[Stored items from a collection]
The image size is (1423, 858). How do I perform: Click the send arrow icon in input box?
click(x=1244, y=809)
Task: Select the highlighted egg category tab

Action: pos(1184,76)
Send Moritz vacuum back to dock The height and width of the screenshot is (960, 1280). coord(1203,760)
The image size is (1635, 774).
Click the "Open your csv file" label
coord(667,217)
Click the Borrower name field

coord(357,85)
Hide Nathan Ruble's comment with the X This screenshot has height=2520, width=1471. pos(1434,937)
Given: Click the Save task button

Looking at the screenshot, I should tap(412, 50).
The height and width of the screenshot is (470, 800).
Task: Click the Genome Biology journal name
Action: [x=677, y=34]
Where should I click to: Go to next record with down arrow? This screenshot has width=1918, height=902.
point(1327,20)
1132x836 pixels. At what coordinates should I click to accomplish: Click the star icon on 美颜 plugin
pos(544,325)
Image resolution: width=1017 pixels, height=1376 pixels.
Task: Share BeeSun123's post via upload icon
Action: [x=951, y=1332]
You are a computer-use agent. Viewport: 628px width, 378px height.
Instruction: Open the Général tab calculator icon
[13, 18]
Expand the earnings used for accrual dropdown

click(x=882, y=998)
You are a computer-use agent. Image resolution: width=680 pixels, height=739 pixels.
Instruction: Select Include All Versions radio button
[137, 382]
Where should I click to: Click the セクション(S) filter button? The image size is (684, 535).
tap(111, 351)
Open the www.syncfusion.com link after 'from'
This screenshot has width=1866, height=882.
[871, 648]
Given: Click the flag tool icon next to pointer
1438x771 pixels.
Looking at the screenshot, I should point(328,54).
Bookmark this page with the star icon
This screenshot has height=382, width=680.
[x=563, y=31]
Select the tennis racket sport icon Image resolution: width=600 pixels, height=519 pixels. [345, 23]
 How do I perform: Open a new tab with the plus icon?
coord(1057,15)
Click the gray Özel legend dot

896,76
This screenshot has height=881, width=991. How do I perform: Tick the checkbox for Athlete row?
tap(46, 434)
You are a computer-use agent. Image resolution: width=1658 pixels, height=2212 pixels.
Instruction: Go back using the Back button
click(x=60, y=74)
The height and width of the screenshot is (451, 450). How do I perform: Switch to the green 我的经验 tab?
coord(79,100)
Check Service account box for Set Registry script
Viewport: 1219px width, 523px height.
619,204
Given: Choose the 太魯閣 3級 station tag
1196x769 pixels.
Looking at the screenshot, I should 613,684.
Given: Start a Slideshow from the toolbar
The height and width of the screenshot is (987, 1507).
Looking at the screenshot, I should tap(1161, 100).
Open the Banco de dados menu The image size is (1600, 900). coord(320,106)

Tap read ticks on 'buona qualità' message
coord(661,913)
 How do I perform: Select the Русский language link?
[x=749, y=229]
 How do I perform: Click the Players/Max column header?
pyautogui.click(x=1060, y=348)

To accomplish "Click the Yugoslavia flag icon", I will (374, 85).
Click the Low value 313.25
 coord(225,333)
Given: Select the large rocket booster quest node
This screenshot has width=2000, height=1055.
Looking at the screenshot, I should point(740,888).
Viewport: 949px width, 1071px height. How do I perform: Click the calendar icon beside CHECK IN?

● **TASK ITEM**
Tally the lines of the entries above that hold the word "flag"; the number is the whole answer.

● **WRITTEN REPLY**
2